Adipose-derived stem cell exosomes promote neurological recovery after subarachnoid hemorrhage via AMPK/mTOR-mediated TFEB activation.

Background: Subarachnoid hemorrhage (SAH) is a common neurologically devastating disorder, and existing treatment options remain very limited. Increasing evidence has confirmed the neuroprotective effects of exosomes derived from mesenchymal stem cells (MSC). Our work investigates that adipose-derived stem cell exosomes (ADSC-Exos) exert therapeutic effects against SAH through autophagy-related pathways.

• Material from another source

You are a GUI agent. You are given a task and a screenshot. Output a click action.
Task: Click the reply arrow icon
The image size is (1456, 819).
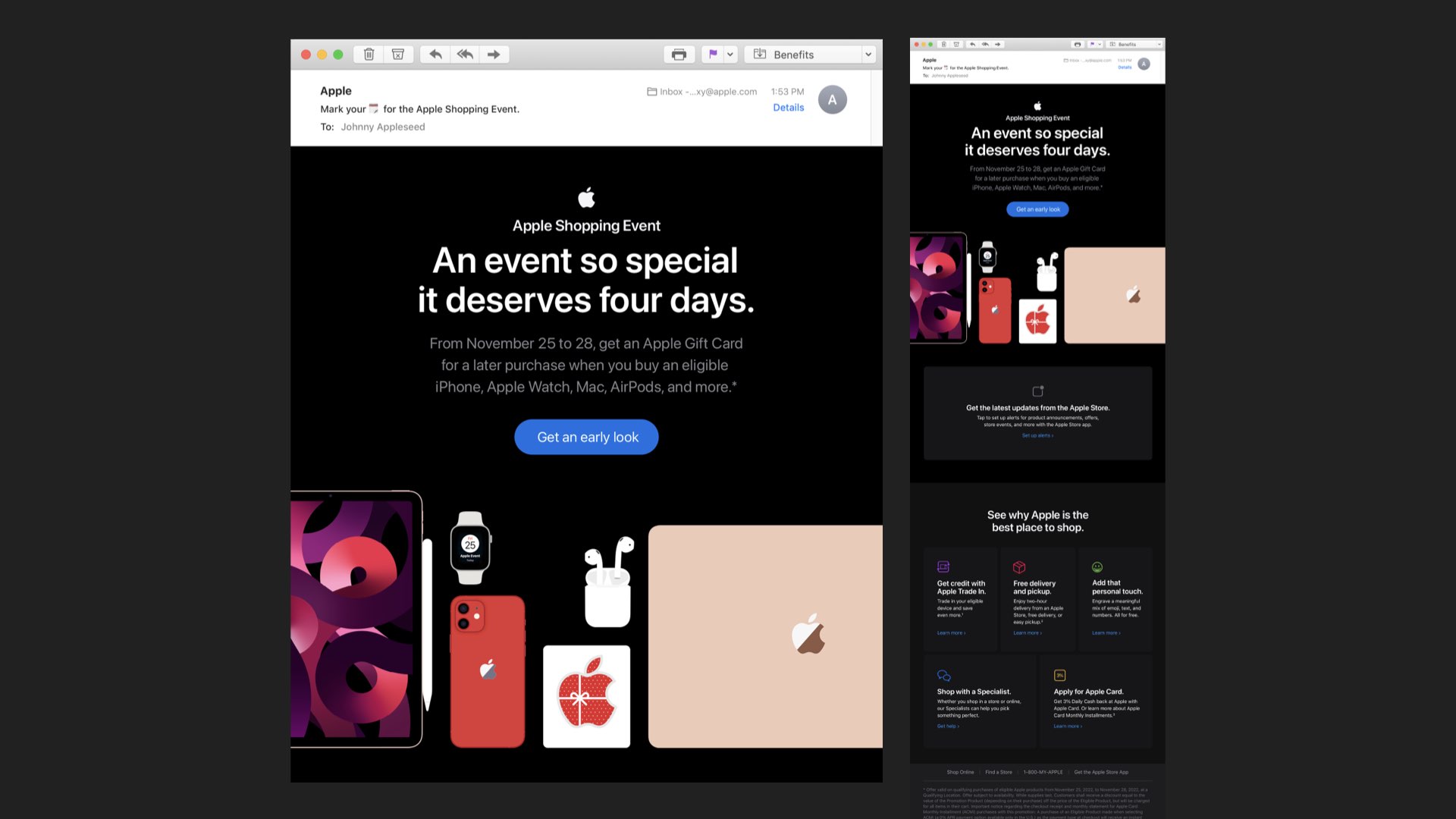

Methods: An intracerebral perforation method was used to establish a rat SAH model. Then we injected PBS containing 50 µg, 100 µg, or 200 µg of exosomes. Rat neurological deficits and brain water content were assessed. Additionally, brain tissues were collected for Nissl staining, immunofluorescence and Western blot analysis. Furthermore, we utilized oxyhemoglobin (OxyHb) to induce an in vitro SAH model in primary neurons. BML-275 (an AMPK inhibitor) was administered to explore the mechanism of ADSC-Exos-induced autophagy.

Results: ADSC-Exos reduced neurological deficits and brain water content in rats with SAH, while also inhibiting neuronal apoptosis. Treatment with ADSC-Exos led to an increase in Beclin1 and LC3 levels. Both Western blot and immunofluorescence analyses revealed that the TFEB nuclear translocation activated after ADSC-Exos treatment. What's more, the level of P-AMPKα/AMPK was increased and P-MTOR/mTOR was decreased. On the other hand, the administration of BML-275 was able to reverse these effects of ADSC-Exos.

Conclusion: In summary, these results suggest that ADSC-Exos may exert neuroprotective effects in the SAH rat model through autophagy pathways, involving AMPK/mTOR-dependent TFEB nuclear translocation that induces autophagy. These findings may provide a potential therapeutic strategy for SAH.